* [DATA LINES]:
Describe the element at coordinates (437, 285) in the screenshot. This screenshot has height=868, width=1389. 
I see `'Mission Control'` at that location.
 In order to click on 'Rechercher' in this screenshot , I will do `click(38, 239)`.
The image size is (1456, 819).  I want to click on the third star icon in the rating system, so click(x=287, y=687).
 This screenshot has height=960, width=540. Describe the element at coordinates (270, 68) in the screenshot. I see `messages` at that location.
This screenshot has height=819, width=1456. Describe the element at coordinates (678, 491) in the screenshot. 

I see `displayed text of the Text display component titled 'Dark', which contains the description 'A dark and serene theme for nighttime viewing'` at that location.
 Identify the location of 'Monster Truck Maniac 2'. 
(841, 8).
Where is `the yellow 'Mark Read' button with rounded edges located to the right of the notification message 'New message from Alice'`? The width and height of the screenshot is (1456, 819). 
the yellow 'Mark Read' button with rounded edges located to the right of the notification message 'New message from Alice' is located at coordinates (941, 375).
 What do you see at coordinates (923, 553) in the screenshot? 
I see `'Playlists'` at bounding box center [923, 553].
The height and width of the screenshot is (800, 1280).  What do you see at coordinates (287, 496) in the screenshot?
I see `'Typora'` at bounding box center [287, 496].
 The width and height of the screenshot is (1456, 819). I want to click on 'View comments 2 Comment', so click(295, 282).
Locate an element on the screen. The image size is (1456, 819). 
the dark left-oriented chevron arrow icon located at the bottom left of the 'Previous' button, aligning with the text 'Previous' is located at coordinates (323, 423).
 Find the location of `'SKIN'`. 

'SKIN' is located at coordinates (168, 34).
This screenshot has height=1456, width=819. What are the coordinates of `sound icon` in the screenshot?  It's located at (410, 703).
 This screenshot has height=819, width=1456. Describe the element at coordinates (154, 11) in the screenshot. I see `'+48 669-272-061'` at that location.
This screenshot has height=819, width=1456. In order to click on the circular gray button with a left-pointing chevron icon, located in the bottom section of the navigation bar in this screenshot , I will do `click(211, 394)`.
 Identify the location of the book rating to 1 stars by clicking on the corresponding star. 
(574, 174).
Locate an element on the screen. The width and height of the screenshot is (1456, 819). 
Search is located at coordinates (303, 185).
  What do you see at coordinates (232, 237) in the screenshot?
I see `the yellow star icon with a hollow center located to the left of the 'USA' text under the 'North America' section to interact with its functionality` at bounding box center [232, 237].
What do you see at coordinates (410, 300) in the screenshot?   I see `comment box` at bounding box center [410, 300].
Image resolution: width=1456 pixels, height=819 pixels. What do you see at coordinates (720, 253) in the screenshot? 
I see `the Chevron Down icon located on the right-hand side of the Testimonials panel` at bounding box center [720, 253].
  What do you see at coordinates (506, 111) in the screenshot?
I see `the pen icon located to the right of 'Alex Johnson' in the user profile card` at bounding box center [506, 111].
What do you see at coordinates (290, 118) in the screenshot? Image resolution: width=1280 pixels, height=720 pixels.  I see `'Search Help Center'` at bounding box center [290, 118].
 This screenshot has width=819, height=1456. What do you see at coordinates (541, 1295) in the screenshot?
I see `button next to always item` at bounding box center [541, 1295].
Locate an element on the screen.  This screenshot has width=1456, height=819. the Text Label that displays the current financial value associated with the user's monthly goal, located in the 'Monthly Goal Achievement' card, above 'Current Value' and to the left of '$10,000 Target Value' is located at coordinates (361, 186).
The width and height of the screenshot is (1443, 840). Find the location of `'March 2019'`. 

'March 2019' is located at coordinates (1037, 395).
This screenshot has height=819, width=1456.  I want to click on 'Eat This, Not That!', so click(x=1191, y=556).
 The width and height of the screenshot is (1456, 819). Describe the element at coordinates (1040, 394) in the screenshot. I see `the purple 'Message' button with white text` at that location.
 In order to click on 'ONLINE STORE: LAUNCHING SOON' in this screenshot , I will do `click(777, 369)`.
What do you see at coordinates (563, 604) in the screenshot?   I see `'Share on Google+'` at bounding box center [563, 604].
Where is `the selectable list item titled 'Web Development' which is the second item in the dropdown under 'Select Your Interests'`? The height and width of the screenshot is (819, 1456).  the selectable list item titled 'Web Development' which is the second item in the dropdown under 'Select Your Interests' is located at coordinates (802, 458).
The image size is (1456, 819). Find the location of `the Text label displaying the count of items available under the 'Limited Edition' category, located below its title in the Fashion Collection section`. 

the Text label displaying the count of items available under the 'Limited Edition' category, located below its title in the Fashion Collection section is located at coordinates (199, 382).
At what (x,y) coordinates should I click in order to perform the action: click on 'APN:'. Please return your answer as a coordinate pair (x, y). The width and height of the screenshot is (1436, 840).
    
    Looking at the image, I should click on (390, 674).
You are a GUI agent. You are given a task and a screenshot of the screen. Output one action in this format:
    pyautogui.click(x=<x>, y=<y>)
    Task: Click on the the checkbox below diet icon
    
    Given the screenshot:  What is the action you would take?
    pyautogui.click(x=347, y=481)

* [TASK BRIEF]:
Reproduce all of the data above line for line, without changing a single character.

* [ANSWER TO THIS EXERCISE]:
Describe the element at coordinates (437, 285) in the screenshot. This screenshot has height=868, width=1389. 
I see `'Mission Control'` at that location.
 In order to click on 'Rechercher' in this screenshot , I will do `click(38, 239)`.
The image size is (1456, 819).  I want to click on the third star icon in the rating system, so click(x=287, y=687).
 This screenshot has height=960, width=540. Describe the element at coordinates (270, 68) in the screenshot. I see `messages` at that location.
This screenshot has height=819, width=1456. Describe the element at coordinates (678, 491) in the screenshot. 

I see `displayed text of the Text display component titled 'Dark', which contains the description 'A dark and serene theme for nighttime viewing'` at that location.
 Identify the location of 'Monster Truck Maniac 2'. 
(841, 8).
Where is `the yellow 'Mark Read' button with rounded edges located to the right of the notification message 'New message from Alice'`? The width and height of the screenshot is (1456, 819). 
the yellow 'Mark Read' button with rounded edges located to the right of the notification message 'New message from Alice' is located at coordinates (941, 375).
 What do you see at coordinates (923, 553) in the screenshot? 
I see `'Playlists'` at bounding box center [923, 553].
The height and width of the screenshot is (800, 1280).  What do you see at coordinates (287, 496) in the screenshot?
I see `'Typora'` at bounding box center [287, 496].
 The width and height of the screenshot is (1456, 819). I want to click on 'View comments 2 Comment', so click(295, 282).
Locate an element on the screen. The image size is (1456, 819). 
the dark left-oriented chevron arrow icon located at the bottom left of the 'Previous' button, aligning with the text 'Previous' is located at coordinates (323, 423).
 Find the location of `'SKIN'`. 

'SKIN' is located at coordinates (168, 34).
This screenshot has height=1456, width=819. What are the coordinates of `sound icon` in the screenshot?  It's located at (410, 703).
 This screenshot has height=819, width=1456. Describe the element at coordinates (154, 11) in the screenshot. I see `'+48 669-272-061'` at that location.
This screenshot has height=819, width=1456. In order to click on the circular gray button with a left-pointing chevron icon, located in the bottom section of the navigation bar in this screenshot , I will do `click(211, 394)`.
 Identify the location of the book rating to 1 stars by clicking on the corresponding star. 
(574, 174).
Locate an element on the screen. The width and height of the screenshot is (1456, 819). 
Search is located at coordinates (303, 185).
  What do you see at coordinates (232, 237) in the screenshot?
I see `the yellow star icon with a hollow center located to the left of the 'USA' text under the 'North America' section to interact with its functionality` at bounding box center [232, 237].
What do you see at coordinates (410, 300) in the screenshot?   I see `comment box` at bounding box center [410, 300].
Image resolution: width=1456 pixels, height=819 pixels. What do you see at coordinates (720, 253) in the screenshot? 
I see `the Chevron Down icon located on the right-hand side of the Testimonials panel` at bounding box center [720, 253].
  What do you see at coordinates (506, 111) in the screenshot?
I see `the pen icon located to the right of 'Alex Johnson' in the user profile card` at bounding box center [506, 111].
What do you see at coordinates (290, 118) in the screenshot? Image resolution: width=1280 pixels, height=720 pixels.  I see `'Search Help Center'` at bounding box center [290, 118].
 This screenshot has width=819, height=1456. What do you see at coordinates (541, 1295) in the screenshot?
I see `button next to always item` at bounding box center [541, 1295].
Locate an element on the screen.  This screenshot has width=1456, height=819. the Text Label that displays the current financial value associated with the user's monthly goal, located in the 'Monthly Goal Achievement' card, above 'Current Value' and to the left of '$10,000 Target Value' is located at coordinates (361, 186).
The width and height of the screenshot is (1443, 840). Find the location of `'March 2019'`. 

'March 2019' is located at coordinates (1037, 395).
This screenshot has height=819, width=1456.  I want to click on 'Eat This, Not That!', so click(x=1191, y=556).
 The width and height of the screenshot is (1456, 819). Describe the element at coordinates (1040, 394) in the screenshot. I see `the purple 'Message' button with white text` at that location.
 In order to click on 'ONLINE STORE: LAUNCHING SOON' in this screenshot , I will do `click(777, 369)`.
What do you see at coordinates (563, 604) in the screenshot?   I see `'Share on Google+'` at bounding box center [563, 604].
Where is `the selectable list item titled 'Web Development' which is the second item in the dropdown under 'Select Your Interests'`? The height and width of the screenshot is (819, 1456).  the selectable list item titled 'Web Development' which is the second item in the dropdown under 'Select Your Interests' is located at coordinates (802, 458).
The image size is (1456, 819). Find the location of `the Text label displaying the count of items available under the 'Limited Edition' category, located below its title in the Fashion Collection section`. 

the Text label displaying the count of items available under the 'Limited Edition' category, located below its title in the Fashion Collection section is located at coordinates (199, 382).
At what (x,y) coordinates should I click in order to perform the action: click on 'APN:'. Please return your answer as a coordinate pair (x, y). The width and height of the screenshot is (1436, 840).
    
    Looking at the image, I should click on (390, 674).
You are a GUI agent. You are given a task and a screenshot of the screen. Output one action in this format:
    pyautogui.click(x=<x>, y=<y>)
    Task: Click on the the checkbox below diet icon
    
    Given the screenshot:  What is the action you would take?
    pyautogui.click(x=347, y=481)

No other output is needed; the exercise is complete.